■ WORK INSTRUCTIONS
Write out all of the lines below with no changes.

■ Element and text position data
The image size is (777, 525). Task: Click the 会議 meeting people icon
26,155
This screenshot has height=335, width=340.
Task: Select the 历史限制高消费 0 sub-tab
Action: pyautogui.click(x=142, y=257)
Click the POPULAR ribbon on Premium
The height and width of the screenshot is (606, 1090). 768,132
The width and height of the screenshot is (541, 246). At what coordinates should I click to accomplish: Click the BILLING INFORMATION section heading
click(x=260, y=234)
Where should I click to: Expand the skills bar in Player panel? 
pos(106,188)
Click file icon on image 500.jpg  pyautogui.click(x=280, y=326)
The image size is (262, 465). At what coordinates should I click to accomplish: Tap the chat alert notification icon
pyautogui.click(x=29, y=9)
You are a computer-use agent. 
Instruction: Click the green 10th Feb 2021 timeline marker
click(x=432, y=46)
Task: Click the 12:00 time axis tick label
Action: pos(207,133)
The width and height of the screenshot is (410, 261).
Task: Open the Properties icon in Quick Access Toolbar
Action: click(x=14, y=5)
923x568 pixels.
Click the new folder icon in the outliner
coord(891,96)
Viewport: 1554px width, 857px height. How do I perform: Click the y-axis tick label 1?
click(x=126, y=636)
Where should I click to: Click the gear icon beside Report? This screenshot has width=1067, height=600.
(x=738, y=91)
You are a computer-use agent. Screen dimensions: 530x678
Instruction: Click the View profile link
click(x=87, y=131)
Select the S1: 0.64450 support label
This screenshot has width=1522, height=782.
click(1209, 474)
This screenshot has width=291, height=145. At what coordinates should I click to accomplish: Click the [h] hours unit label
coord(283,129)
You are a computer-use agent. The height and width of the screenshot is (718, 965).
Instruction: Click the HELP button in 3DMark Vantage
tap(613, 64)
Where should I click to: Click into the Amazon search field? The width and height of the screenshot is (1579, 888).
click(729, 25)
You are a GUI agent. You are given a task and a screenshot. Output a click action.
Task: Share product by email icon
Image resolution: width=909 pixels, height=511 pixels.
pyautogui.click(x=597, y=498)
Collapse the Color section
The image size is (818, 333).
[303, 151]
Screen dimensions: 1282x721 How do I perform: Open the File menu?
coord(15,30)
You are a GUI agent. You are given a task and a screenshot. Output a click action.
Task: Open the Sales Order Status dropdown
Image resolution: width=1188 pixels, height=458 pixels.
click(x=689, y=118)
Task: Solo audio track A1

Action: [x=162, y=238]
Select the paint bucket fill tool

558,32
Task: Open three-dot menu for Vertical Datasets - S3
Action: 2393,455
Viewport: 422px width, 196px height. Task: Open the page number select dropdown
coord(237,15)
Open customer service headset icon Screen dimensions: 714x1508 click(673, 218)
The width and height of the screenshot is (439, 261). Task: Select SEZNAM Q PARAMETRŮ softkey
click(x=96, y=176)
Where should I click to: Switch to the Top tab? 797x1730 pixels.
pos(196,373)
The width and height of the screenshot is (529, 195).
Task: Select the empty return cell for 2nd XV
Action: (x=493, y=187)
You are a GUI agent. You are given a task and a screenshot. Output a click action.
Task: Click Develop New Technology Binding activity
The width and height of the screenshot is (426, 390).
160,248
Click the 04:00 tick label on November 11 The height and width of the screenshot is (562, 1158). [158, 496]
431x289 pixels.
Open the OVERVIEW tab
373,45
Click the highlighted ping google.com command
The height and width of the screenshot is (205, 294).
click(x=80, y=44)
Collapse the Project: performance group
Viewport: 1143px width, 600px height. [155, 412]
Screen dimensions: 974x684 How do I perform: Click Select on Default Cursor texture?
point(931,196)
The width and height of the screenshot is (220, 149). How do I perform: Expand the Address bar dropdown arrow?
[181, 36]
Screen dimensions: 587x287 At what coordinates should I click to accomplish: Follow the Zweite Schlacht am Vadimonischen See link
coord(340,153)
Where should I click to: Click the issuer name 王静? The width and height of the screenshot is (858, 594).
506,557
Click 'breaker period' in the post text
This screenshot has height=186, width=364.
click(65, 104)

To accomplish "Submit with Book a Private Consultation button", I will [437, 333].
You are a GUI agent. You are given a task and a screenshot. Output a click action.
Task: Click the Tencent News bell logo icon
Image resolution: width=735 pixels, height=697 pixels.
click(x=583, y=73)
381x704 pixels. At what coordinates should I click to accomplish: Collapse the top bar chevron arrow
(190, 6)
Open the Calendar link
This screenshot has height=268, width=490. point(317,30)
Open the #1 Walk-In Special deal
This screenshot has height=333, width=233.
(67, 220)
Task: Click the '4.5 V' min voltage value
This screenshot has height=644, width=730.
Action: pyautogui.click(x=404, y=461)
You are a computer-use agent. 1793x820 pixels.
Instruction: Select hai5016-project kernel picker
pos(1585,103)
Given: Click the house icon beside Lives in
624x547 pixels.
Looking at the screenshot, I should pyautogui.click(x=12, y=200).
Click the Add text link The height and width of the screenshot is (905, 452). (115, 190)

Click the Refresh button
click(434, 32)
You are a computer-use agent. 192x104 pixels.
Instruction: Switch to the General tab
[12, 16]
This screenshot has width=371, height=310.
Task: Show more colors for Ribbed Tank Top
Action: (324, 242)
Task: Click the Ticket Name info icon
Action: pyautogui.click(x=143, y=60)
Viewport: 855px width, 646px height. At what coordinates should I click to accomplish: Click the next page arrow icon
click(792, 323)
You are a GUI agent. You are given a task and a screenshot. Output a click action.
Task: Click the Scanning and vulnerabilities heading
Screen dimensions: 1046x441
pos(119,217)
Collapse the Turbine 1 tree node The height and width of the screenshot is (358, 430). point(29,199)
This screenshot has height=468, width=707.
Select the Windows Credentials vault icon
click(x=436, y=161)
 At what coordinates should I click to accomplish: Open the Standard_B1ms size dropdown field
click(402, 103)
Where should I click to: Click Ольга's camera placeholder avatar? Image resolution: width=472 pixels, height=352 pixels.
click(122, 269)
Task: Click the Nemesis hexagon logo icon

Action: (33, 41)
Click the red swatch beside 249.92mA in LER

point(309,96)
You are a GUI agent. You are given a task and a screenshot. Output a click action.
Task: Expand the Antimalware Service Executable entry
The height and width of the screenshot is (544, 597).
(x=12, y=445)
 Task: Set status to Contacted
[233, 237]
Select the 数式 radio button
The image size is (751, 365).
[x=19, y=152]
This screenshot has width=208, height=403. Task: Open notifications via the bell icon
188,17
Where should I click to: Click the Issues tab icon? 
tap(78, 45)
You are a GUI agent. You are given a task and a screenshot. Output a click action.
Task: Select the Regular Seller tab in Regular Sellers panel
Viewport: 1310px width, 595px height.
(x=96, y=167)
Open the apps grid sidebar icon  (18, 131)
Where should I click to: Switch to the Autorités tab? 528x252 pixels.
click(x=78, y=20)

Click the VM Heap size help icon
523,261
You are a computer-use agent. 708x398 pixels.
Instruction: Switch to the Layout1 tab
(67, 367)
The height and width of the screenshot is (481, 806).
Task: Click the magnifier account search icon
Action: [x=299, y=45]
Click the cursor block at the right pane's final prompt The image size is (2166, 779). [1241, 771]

■ ANSWER TO THE EXERCISE
The image size is (777, 525). Task: Click the 会議 meeting people icon
26,155
This screenshot has height=335, width=340.
Task: Select the 历史限制高消费 0 sub-tab
Action: pyautogui.click(x=142, y=257)
Click the POPULAR ribbon on Premium
The height and width of the screenshot is (606, 1090). 768,132
The width and height of the screenshot is (541, 246). At what coordinates should I click to accomplish: Click the BILLING INFORMATION section heading
click(x=260, y=234)
Where should I click to: Expand the skills bar in Player panel? 
pos(106,188)
Click file icon on image 500.jpg  pyautogui.click(x=280, y=326)
The image size is (262, 465). At what coordinates should I click to accomplish: Tap the chat alert notification icon
pyautogui.click(x=29, y=9)
You are a computer-use agent. 
Instruction: Click the green 10th Feb 2021 timeline marker
click(x=432, y=46)
Task: Click the 12:00 time axis tick label
Action: pos(207,133)
The width and height of the screenshot is (410, 261).
Task: Open the Properties icon in Quick Access Toolbar
Action: click(x=14, y=5)
923x568 pixels.
Click the new folder icon in the outliner
coord(891,96)
Viewport: 1554px width, 857px height. How do I perform: Click the y-axis tick label 1?
click(x=126, y=636)
Where should I click to: Click the gear icon beside Report? This screenshot has width=1067, height=600.
(x=738, y=91)
You are a computer-use agent. Screen dimensions: 530x678
Instruction: Click the View profile link
click(x=87, y=131)
Select the S1: 0.64450 support label
This screenshot has width=1522, height=782.
click(1209, 474)
This screenshot has width=291, height=145. At what coordinates should I click to accomplish: Click the [h] hours unit label
coord(283,129)
You are a computer-use agent. The height and width of the screenshot is (718, 965).
Instruction: Click the HELP button in 3DMark Vantage
tap(613, 64)
Where should I click to: Click into the Amazon search field? The width and height of the screenshot is (1579, 888).
click(729, 25)
You are a GUI agent. You are given a task and a screenshot. Output a click action.
Task: Share product by email icon
Image resolution: width=909 pixels, height=511 pixels.
pyautogui.click(x=597, y=498)
Collapse the Color section
The image size is (818, 333).
[303, 151]
Screen dimensions: 1282x721 How do I perform: Open the File menu?
coord(15,30)
You are a GUI agent. You are given a task and a screenshot. Output a click action.
Task: Open the Sales Order Status dropdown
Image resolution: width=1188 pixels, height=458 pixels.
click(x=689, y=118)
Task: Solo audio track A1

Action: [x=162, y=238]
Select the paint bucket fill tool

558,32
Task: Open three-dot menu for Vertical Datasets - S3
Action: 2393,455
Viewport: 422px width, 196px height. Task: Open the page number select dropdown
coord(237,15)
Open customer service headset icon Screen dimensions: 714x1508 click(673, 218)
The width and height of the screenshot is (439, 261). Task: Select SEZNAM Q PARAMETRŮ softkey
click(x=96, y=176)
Where should I click to: Switch to the Top tab? 797x1730 pixels.
pos(196,373)
The width and height of the screenshot is (529, 195).
Task: Select the empty return cell for 2nd XV
Action: (x=493, y=187)
You are a GUI agent. You are given a task and a screenshot. Output a click action.
Task: Click Develop New Technology Binding activity
The width and height of the screenshot is (426, 390).
160,248
Click the 04:00 tick label on November 11 The height and width of the screenshot is (562, 1158). [158, 496]
431x289 pixels.
Open the OVERVIEW tab
373,45
Click the highlighted ping google.com command
The height and width of the screenshot is (205, 294).
click(x=80, y=44)
Collapse the Project: performance group
Viewport: 1143px width, 600px height. [155, 412]
Screen dimensions: 974x684 How do I perform: Click Select on Default Cursor texture?
point(931,196)
The width and height of the screenshot is (220, 149). How do I perform: Expand the Address bar dropdown arrow?
[181, 36]
Screen dimensions: 587x287 At what coordinates should I click to accomplish: Follow the Zweite Schlacht am Vadimonischen See link
coord(340,153)
Where should I click to: Click the issuer name 王静? The width and height of the screenshot is (858, 594).
506,557
Click 'breaker period' in the post text
This screenshot has height=186, width=364.
click(65, 104)

To accomplish "Submit with Book a Private Consultation button", I will [437, 333].
You are a GUI agent. You are given a task and a screenshot. Output a click action.
Task: Click the Tencent News bell logo icon
Image resolution: width=735 pixels, height=697 pixels.
click(x=583, y=73)
381x704 pixels. At what coordinates should I click to accomplish: Collapse the top bar chevron arrow
(190, 6)
Open the Calendar link
This screenshot has height=268, width=490. point(317,30)
Open the #1 Walk-In Special deal
This screenshot has height=333, width=233.
(67, 220)
Task: Click the '4.5 V' min voltage value
This screenshot has height=644, width=730.
Action: pyautogui.click(x=404, y=461)
You are a computer-use agent. 1793x820 pixels.
Instruction: Select hai5016-project kernel picker
pos(1585,103)
Given: Click the house icon beside Lives in
624x547 pixels.
Looking at the screenshot, I should pyautogui.click(x=12, y=200).
Click the Add text link The height and width of the screenshot is (905, 452). (115, 190)

Click the Refresh button
click(434, 32)
You are a computer-use agent. 192x104 pixels.
Instruction: Switch to the General tab
[12, 16]
This screenshot has width=371, height=310.
Task: Show more colors for Ribbed Tank Top
Action: (324, 242)
Task: Click the Ticket Name info icon
Action: pyautogui.click(x=143, y=60)
Viewport: 855px width, 646px height. At what coordinates should I click to accomplish: Click the next page arrow icon
click(792, 323)
You are a GUI agent. You are given a task and a screenshot. Output a click action.
Task: Click the Scanning and vulnerabilities heading
Screen dimensions: 1046x441
pos(119,217)
Collapse the Turbine 1 tree node The height and width of the screenshot is (358, 430). point(29,199)
This screenshot has height=468, width=707.
Select the Windows Credentials vault icon
click(x=436, y=161)
 At what coordinates should I click to accomplish: Open the Standard_B1ms size dropdown field
click(402, 103)
Where should I click to: Click Ольга's camera placeholder avatar? Image resolution: width=472 pixels, height=352 pixels.
click(122, 269)
Task: Click the Nemesis hexagon logo icon

Action: (33, 41)
Click the red swatch beside 249.92mA in LER

point(309,96)
You are a GUI agent. You are given a task and a screenshot. Output a click action.
Task: Expand the Antimalware Service Executable entry
The height and width of the screenshot is (544, 597).
(x=12, y=445)
 Task: Set status to Contacted
[233, 237]
Select the 数式 radio button
The image size is (751, 365).
[x=19, y=152]
This screenshot has width=208, height=403. Task: Open notifications via the bell icon
188,17
Where should I click to: Click the Issues tab icon? 
tap(78, 45)
You are a GUI agent. You are given a task and a screenshot. Output a click action.
Task: Select the Regular Seller tab in Regular Sellers panel
Viewport: 1310px width, 595px height.
(x=96, y=167)
Open the apps grid sidebar icon  (18, 131)
Where should I click to: Switch to the Autorités tab? 528x252 pixels.
click(x=78, y=20)

Click the VM Heap size help icon
523,261
You are a computer-use agent. 708x398 pixels.
Instruction: Switch to the Layout1 tab
(67, 367)
The height and width of the screenshot is (481, 806).
Task: Click the magnifier account search icon
Action: [x=299, y=45]
Click the cursor block at the right pane's final prompt The image size is (2166, 779). [1241, 771]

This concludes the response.